Task item —
Scan the records beneath this line for the line holding "Programmes (58, 2310)" and the line holding "rot 13 (65, 1954)", then transcribe exactly those two and all lines between.

━━━━━━━━━━

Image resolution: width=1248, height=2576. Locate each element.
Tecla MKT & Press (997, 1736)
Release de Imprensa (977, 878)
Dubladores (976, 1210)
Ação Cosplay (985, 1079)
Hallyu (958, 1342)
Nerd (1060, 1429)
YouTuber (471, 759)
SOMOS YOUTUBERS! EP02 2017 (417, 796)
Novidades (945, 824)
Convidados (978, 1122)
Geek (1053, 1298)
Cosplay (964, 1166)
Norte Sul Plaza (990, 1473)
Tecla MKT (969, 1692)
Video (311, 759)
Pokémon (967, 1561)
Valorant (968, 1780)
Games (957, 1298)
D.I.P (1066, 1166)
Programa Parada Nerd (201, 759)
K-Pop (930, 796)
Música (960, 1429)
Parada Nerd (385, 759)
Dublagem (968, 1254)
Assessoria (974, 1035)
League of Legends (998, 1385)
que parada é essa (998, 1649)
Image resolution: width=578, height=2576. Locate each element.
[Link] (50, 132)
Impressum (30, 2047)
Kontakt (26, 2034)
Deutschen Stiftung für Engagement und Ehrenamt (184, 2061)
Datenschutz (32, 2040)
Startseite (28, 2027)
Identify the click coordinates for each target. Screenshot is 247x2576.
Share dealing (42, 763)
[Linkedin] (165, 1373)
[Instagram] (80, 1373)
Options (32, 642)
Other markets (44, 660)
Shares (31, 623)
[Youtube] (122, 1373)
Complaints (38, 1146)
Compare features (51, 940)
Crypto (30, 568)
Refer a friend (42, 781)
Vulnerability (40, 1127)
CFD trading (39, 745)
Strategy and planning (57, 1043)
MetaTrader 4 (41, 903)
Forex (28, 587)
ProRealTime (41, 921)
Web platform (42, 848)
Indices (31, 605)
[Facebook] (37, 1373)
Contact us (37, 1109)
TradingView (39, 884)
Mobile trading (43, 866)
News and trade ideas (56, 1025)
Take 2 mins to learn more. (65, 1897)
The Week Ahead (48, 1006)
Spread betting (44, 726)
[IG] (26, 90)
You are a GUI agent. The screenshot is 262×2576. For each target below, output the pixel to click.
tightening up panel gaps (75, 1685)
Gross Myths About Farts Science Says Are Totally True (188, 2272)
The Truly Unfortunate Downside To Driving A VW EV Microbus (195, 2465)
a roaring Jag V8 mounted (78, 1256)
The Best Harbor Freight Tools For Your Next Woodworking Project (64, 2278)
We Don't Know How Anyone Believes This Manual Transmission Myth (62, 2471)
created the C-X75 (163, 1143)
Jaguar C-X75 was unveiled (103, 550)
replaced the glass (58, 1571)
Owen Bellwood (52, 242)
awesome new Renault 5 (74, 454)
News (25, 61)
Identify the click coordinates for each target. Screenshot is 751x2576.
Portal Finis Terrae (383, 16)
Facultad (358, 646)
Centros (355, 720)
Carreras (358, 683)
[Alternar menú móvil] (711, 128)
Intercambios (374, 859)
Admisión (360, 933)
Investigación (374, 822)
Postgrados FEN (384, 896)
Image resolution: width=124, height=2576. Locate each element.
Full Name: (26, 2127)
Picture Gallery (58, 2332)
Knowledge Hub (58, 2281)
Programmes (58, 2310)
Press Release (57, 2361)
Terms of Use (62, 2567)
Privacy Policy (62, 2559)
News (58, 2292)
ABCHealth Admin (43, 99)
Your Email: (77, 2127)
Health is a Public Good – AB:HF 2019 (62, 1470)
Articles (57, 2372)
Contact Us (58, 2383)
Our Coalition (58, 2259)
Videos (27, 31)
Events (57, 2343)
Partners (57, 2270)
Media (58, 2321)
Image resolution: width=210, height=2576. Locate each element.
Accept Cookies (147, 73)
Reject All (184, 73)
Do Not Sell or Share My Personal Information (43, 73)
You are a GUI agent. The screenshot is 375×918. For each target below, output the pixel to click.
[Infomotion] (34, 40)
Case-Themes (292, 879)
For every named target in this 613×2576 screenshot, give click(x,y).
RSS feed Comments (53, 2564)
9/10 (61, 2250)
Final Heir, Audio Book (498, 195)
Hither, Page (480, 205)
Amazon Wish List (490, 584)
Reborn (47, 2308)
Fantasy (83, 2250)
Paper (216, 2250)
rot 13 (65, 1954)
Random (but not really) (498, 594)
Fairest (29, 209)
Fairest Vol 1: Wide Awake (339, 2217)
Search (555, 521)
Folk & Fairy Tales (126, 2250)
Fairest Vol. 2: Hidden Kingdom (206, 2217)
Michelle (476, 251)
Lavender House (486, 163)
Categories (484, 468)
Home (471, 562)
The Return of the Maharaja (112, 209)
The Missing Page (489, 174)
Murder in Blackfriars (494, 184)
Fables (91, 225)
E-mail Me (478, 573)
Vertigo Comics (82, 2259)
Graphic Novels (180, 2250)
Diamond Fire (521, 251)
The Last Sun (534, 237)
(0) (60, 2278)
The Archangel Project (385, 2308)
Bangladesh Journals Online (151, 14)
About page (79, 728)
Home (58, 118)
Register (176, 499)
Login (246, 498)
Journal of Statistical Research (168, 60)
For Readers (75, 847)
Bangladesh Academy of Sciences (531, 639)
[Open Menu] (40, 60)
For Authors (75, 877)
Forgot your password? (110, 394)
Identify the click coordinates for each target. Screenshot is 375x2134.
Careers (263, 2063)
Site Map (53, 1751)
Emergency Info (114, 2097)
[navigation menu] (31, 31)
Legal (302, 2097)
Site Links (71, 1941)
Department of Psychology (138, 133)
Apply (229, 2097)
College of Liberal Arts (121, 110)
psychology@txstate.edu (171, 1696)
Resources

━━━━━━━━━━

Problem solution —
Programmes (58, 2310)
Press Release (57, 2361)
Terms of Use (62, 2567)
Privacy Policy (62, 2559)
News (58, 2292)
ABCHealth Admin (43, 99)
Your Email: (77, 2127)
Health is a Public Good – AB:HF 2019 (62, 1470)
Articles (57, 2372)
Contact Us (58, 2383)
Our Coalition (58, 2259)
Videos (27, 31)
Events (57, 2343)
Partners (57, 2270)
Media (58, 2321)
Image resolution: width=210, height=2576. Locate each element.
Accept Cookies (147, 73)
Reject All (184, 73)
Do Not Sell or Share My Personal Information (43, 73)
You are a GUI agent. The screenshot is 375×918. For each target below, output the pixel to click.
[Infomotion] (34, 40)
Case-Themes (292, 879)
For every named target in this 613×2576 screenshot, give click(x,y).
RSS feed Comments (53, 2564)
9/10 (61, 2250)
Final Heir, Audio Book (498, 195)
Hither, Page (480, 205)
Amazon Wish List (490, 584)
Reborn (47, 2308)
Fantasy (83, 2250)
Paper (216, 2250)
rot 13 (65, 1954)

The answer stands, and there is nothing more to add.